Researchers at the Serengeti National Park in Tanzania came across a lioness that seemed to have adopted a newborn leopard. This is a similar incident to the one at Gir National Park in India, where a young male cub, about two months old, was nursed by a lioness, feeding on her prey that had already been killed. It played with her two cubs, about the same age.
Researchers were baffled by the feeding rates between this uncommon incidence of inter-species fostering, described in the journal Ecosphere as “bizarre.” It doesn’t make much sense to take care of the offspring of another animal from an evolutionary point of view.
Caring for the young, gathering food for them, and keeping them safe takes a lot of time and energy and is often done to boost one’s genes. Cases of animals tending to non-biological progeny are not uncommon, but “these actions directly increase the reproductive success of the person doing this,” the study’s authors said.
For example, female cheetahs adopt orphaned male cubs, forming broad alliances with their mothers’ offspring when they reach adulthood.
Interspecies adoptions are rare but adopting from competing animals rarely happens. A wild lioness named Nosikitok found the solitary kitchen near the lair where her cubs were, and they were almost the same age when it happened.
The lioness protects the cub as if it were her own, by keeping it close to her. The lioness cubs are thought to be dead because they have not been seen for a long time. Lions are known to feed on each other’s cubs. However, adults and tiger cubs from other giant cats are also known to kill. This is probably a very rare occurrence.
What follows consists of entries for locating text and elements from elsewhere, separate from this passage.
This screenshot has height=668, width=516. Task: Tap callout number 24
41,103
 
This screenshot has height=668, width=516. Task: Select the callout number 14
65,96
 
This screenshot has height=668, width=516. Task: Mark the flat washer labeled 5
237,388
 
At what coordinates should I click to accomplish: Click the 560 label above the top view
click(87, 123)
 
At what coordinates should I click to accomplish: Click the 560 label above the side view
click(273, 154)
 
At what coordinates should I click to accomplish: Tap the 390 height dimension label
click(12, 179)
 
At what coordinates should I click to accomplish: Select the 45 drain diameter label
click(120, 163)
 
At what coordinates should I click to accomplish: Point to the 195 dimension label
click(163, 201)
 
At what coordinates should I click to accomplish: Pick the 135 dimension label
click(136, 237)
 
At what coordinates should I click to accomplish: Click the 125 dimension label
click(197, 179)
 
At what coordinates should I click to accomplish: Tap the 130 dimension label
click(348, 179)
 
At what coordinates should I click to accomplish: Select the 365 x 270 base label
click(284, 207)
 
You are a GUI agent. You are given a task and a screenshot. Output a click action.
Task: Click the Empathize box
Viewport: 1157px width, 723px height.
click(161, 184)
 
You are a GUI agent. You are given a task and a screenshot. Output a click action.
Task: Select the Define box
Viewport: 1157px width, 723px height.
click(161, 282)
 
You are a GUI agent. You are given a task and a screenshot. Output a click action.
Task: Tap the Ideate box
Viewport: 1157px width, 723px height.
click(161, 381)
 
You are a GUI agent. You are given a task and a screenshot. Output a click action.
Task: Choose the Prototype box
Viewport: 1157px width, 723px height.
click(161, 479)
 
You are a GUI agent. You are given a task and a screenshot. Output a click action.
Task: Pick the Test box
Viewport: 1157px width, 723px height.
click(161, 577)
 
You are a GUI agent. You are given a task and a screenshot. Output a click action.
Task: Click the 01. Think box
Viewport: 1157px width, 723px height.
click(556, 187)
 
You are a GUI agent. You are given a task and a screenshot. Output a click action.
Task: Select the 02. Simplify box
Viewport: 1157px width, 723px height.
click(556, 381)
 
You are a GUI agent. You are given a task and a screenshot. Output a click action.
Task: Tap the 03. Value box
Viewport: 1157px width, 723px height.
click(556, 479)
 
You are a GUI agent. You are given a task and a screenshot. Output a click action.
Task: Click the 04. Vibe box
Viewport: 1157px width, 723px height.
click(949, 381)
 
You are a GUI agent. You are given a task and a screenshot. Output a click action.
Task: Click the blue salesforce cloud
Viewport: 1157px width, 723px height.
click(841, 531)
Experts say the ideal outcome would be if the leopard could find its way back to its biological mother, as he wasn’t sure how Nosikitok’s pride might react to the newcomer.
Sarah Durant of the Zoological Society of London explains: ‘It is likely she was exposed to this leopard, which she adopted before her parental hormones stopped working.”
No one knows if the lioness fully adopted the newborn leopard. Let’s hope that this Lioness will take care of the cub until it grows up.
Dr. Luke Hunter, president and director of conservation, said it was unique, and it will be fascinating to see the results.